━━ MATERIAL

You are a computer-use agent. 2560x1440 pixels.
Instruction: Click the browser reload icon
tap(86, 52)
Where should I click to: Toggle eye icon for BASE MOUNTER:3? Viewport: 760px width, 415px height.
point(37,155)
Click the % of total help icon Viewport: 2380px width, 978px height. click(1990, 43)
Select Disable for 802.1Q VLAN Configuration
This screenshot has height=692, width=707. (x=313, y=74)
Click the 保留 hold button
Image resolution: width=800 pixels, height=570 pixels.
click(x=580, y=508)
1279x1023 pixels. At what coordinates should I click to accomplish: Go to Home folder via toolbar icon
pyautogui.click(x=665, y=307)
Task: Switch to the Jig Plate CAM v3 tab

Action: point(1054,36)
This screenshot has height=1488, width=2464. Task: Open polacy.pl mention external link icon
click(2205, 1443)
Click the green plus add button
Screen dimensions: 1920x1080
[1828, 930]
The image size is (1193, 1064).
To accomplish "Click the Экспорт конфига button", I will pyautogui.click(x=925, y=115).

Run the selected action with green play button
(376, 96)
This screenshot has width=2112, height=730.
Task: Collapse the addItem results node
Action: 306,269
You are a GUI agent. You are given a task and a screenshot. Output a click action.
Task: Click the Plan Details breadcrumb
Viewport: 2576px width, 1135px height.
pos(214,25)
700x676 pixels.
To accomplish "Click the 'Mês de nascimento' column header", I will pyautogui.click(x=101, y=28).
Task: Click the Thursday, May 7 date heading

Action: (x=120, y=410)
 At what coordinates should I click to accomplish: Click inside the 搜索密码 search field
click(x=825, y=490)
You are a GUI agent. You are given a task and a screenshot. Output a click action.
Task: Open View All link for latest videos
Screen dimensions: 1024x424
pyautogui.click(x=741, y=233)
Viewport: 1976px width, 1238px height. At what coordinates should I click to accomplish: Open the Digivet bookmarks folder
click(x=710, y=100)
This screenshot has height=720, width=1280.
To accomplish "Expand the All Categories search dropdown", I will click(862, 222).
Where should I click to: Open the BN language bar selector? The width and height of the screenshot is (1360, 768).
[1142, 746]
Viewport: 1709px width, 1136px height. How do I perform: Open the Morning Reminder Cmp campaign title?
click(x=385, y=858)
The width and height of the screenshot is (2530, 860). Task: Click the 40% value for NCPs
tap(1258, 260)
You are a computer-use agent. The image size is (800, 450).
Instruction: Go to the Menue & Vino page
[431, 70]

━━━━

TASK TO CARRY OUT:
Write out the records word for word, starting at the very first line and going through the line that contains "click(x=580, y=508)", with that line included.

THE OUTPUT:
You are a computer-use agent. 2560x1440 pixels.
Instruction: Click the browser reload icon
tap(86, 52)
Where should I click to: Toggle eye icon for BASE MOUNTER:3? Viewport: 760px width, 415px height.
point(37,155)
Click the % of total help icon Viewport: 2380px width, 978px height. click(1990, 43)
Select Disable for 802.1Q VLAN Configuration
This screenshot has height=692, width=707. (x=313, y=74)
Click the 保留 hold button
Image resolution: width=800 pixels, height=570 pixels.
click(x=580, y=508)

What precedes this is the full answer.